**Dataset excerpts**.
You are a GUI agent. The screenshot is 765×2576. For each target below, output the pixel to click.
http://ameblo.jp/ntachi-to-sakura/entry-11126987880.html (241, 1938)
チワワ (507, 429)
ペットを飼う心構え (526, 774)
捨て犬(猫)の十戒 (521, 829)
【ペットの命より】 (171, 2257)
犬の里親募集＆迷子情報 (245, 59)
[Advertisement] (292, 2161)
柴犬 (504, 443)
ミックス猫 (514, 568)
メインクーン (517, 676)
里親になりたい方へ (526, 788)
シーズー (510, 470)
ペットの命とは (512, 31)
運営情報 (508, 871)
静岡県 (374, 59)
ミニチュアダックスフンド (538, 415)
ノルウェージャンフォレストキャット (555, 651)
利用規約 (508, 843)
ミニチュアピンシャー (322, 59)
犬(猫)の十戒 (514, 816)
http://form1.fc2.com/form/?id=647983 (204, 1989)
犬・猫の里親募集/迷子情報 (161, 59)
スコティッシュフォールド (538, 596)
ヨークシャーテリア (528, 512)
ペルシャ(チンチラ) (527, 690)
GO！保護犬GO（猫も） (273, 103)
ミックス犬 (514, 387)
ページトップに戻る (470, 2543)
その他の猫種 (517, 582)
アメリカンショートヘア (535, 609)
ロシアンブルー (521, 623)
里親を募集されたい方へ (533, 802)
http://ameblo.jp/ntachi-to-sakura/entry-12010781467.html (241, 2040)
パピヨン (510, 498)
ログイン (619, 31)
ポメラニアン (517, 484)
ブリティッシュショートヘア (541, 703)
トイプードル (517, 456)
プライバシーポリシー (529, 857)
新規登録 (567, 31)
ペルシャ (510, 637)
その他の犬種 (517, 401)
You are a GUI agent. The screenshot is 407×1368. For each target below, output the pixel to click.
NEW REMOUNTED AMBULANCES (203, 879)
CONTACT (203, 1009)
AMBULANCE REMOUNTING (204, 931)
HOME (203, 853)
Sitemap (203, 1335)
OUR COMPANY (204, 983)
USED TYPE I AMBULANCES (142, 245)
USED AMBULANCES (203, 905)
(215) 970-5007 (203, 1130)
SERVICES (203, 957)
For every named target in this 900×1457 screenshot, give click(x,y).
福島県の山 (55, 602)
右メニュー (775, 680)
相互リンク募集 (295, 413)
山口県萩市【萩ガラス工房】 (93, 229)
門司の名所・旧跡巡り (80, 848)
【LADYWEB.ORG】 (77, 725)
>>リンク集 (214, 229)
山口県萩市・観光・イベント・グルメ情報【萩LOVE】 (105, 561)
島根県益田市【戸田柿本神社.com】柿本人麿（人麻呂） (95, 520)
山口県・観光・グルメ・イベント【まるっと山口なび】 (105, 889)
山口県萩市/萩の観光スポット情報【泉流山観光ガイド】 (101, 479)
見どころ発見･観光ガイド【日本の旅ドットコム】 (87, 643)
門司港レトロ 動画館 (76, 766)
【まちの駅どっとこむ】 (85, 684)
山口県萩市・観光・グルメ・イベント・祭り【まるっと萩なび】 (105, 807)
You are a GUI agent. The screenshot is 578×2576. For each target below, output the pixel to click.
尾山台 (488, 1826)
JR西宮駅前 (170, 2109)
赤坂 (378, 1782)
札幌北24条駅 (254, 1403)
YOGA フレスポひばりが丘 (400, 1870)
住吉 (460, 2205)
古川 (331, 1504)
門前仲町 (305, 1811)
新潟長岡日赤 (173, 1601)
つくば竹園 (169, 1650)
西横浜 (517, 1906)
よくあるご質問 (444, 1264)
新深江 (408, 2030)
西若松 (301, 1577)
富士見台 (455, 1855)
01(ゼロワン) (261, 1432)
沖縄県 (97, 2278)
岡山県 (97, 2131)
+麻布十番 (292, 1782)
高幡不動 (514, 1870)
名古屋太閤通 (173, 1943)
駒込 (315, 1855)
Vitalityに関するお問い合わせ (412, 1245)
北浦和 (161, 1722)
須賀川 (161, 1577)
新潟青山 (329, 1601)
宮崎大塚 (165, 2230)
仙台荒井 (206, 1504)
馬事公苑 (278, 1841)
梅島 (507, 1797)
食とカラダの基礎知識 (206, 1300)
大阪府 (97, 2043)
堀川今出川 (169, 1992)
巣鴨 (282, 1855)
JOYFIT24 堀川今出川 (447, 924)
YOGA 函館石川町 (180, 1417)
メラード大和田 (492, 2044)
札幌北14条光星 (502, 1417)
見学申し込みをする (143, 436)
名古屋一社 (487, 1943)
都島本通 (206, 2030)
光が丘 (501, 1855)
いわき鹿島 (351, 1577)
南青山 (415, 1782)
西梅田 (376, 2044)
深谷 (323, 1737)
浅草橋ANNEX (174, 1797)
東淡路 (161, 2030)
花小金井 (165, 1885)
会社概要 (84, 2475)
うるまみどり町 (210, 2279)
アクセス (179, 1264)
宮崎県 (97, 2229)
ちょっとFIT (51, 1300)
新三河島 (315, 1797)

**Exercise objective**. Render each line of the records above as a numbered list, omitting any blank lines.

**In response**.
1. You are a GUI agent. The screenshot is 765×2576. For each target below, output the pixel to click.
2. http://ameblo.jp/ntachi-to-sakura/entry-11126987880.html (241, 1938)
3. チワワ (507, 429)
4. ペットを飼う心構え (526, 774)
5. 捨て犬(猫)の十戒 (521, 829)
6. 【ペットの命より】 (171, 2257)
7. 犬の里親募集＆迷子情報 (245, 59)
8. [Advertisement] (292, 2161)
9. 柴犬 (504, 443)
10. ミックス猫 (514, 568)
11. メインクーン (517, 676)
12. 里親になりたい方へ (526, 788)
13. シーズー (510, 470)
14. ペットの命とは (512, 31)
15. 運営情報 (508, 871)
16. 静岡県 (374, 59)
17. ミニチュアダックスフンド (538, 415)
18. ノルウェージャンフォレストキャット (555, 651)
19. 利用規約 (508, 843)
20. ミニチュアピンシャー (322, 59)
21. 犬(猫)の十戒 (514, 816)
22. http://form1.fc2.com/form/?id=647983 (204, 1989)
23. 犬・猫の里親募集/迷子情報 (161, 59)
24. スコティッシュフォールド (538, 596)
25. ヨークシャーテリア (528, 512)
26. ペルシャ(チンチラ) (527, 690)
27. GO！保護犬GO（猫も） (273, 103)
28. ミックス犬 (514, 387)
29. ページトップに戻る (470, 2543)
30. その他の猫種 (517, 582)
31. アメリカンショートヘア (535, 609)
32. ロシアンブルー (521, 623)
33. 里親を募集されたい方へ (533, 802)
34. http://ameblo.jp/ntachi-to-sakura/entry-12010781467.html (241, 2040)
35. パピヨン (510, 498)
36. ログイン (619, 31)
37. ポメラニアン (517, 484)
38. ブリティッシュショートヘア (541, 703)
39. トイプードル (517, 456)
40. プライバシーポリシー (529, 857)
41. 新規登録 (567, 31)
42. ペルシャ (510, 637)
43. その他の犬種 (517, 401)
44. You are a GUI agent. The screenshot is 407×1368. For each target below, output the pixel to click.
45. NEW REMOUNTED AMBULANCES (203, 879)
46. CONTACT (203, 1009)
47. AMBULANCE REMOUNTING (204, 931)
48. HOME (203, 853)
49. Sitemap (203, 1335)
50. OUR COMPANY (204, 983)
51. USED TYPE I AMBULANCES (142, 245)
52. USED AMBULANCES (203, 905)
53. (215) 970-5007 (203, 1130)
54. SERVICES (203, 957)
55. For every named target in this 900×1457 screenshot, give click(x,y).
56. 福島県の山 (55, 602)
57. 右メニュー (775, 680)
58. 相互リンク募集 (295, 413)
59. 山口県萩市【萩ガラス工房】 (93, 229)
60. 門司の名所・旧跡巡り (80, 848)
61. 【LADYWEB.ORG】 (77, 725)
62. >>リンク集 (214, 229)
63. 山口県萩市・観光・イベント・グルメ情報【萩LOVE】 (105, 561)
64. 島根県益田市【戸田柿本神社.com】柿本人麿（人麻呂） (95, 520)
65. 山口県・観光・グルメ・イベント【まるっと山口なび】 (105, 889)
66. 山口県萩市/萩の観光スポット情報【泉流山観光ガイド】 (101, 479)
67. 見どころ発見･観光ガイド【日本の旅ドットコム】 (87, 643)
68. 門司港レトロ 動画館 (76, 766)
69. 【まちの駅どっとこむ】 (85, 684)
70. 山口県萩市・観光・グルメ・イベント・祭り【まるっと萩なび】 (105, 807)
71. You are a GUI agent. The screenshot is 578×2576. For each target below, output the pixel to click.
72. 尾山台 (488, 1826)
73. JR西宮駅前 (170, 2109)
74. 赤坂 (378, 1782)
75. 札幌北24条駅 (254, 1403)
76. YOGA フレスポひばりが丘 (400, 1870)
77. 住吉 (460, 2205)
78. 古川 (331, 1504)
79. 門前仲町 (305, 1811)
80. 新潟長岡日赤 (173, 1601)
81. つくば竹園 (169, 1650)
82. 西横浜 (517, 1906)
83. よくあるご質問 (444, 1264)
84. 新深江 (408, 2030)
85. 西若松 (301, 1577)
86. 富士見台 (455, 1855)
87. 01(ゼロワン) (261, 1432)
88. 沖縄県 (97, 2278)
89. 岡山県 (97, 2131)
90. +麻布十番 (292, 1782)
91. 高幡不動 (514, 1870)
92. 名古屋太閤通 (173, 1943)
93. 駒込 (315, 1855)
94. Vitalityに関するお問い合わせ (412, 1245)
95. 北浦和 (161, 1722)
96. 須賀川 (161, 1577)
97. 新潟青山 (329, 1601)
98. 宮崎大塚 (165, 2230)
99. 仙台荒井 (206, 1504)
100. 馬事公苑 (278, 1841)
101. 梅島 (507, 1797)
102. 食とカラダの基礎知識 (206, 1300)
103. 大阪府 (97, 2043)
104. 堀川今出川 (169, 1992)
105. 巣鴨 (282, 1855)
106. JOYFIT24 堀川今出川 (447, 924)
107. YOGA 函館石川町 (180, 1417)
108. メラード大和田 (492, 2044)
109. 札幌北14条光星 (502, 1417)
110. 見学申し込みをする (143, 436)
111. 名古屋一社 (487, 1943)
112. 都島本通 (206, 2030)
113. 光が丘 (501, 1855)
114. いわき鹿島 (351, 1577)
115. 南青山 (415, 1782)
116. 西梅田 (376, 2044)
117. 深谷 (323, 1737)
118. 浅草橋ANNEX (174, 1797)
119. 東淡路 (161, 2030)
120. 花小金井 (165, 1885)
121. 会社概要 (84, 2475)
122. うるまみどり町 (210, 2279)
123. アクセス (179, 1264)
124. 宮崎県 (97, 2229)
125. ちょっとFIT (51, 1300)
126. 新三河島 (315, 1797)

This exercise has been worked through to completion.